» **EXERCISE REQUIREMENTS**
Copy every line of the data that includes the string "オリエント".

» **RECORDED INFORMATION**
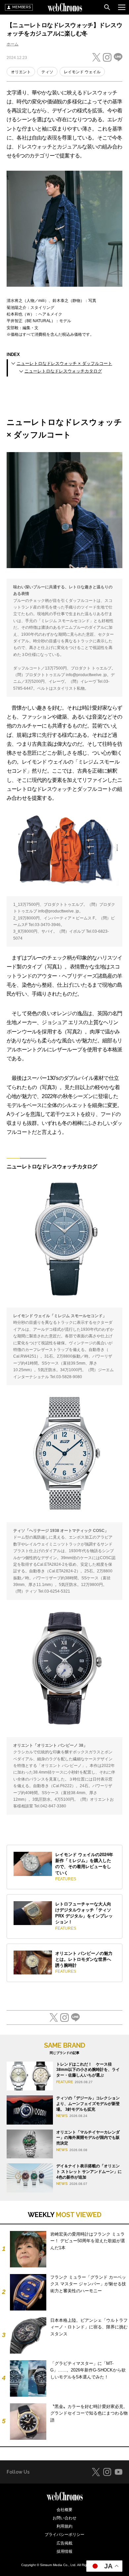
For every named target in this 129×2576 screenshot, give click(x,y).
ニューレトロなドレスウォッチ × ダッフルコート (64, 363)
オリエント (21, 72)
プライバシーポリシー (64, 2534)
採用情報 (64, 2551)
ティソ (47, 72)
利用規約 (64, 2526)
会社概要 (64, 2509)
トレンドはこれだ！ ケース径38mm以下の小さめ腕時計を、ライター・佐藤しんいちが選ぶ (88, 2070)
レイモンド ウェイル (82, 72)
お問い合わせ (64, 2518)
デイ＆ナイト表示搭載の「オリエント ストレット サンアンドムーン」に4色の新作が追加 (89, 2172)
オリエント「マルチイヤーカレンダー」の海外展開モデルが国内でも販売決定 (88, 2138)
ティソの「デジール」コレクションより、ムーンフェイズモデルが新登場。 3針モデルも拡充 (88, 2104)
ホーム (13, 44)
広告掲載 (64, 2543)
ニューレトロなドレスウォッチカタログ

» **RESPONSE TO THE TASK**
オリエント (21, 72)
デイ＆ナイト表示搭載の「オリエント ストレット サンアンドムーン」に4色の新作が追加 (89, 2172)
オリエント「マルチイヤーカレンダー」の海外展開モデルが国内でも販売決定 (88, 2138)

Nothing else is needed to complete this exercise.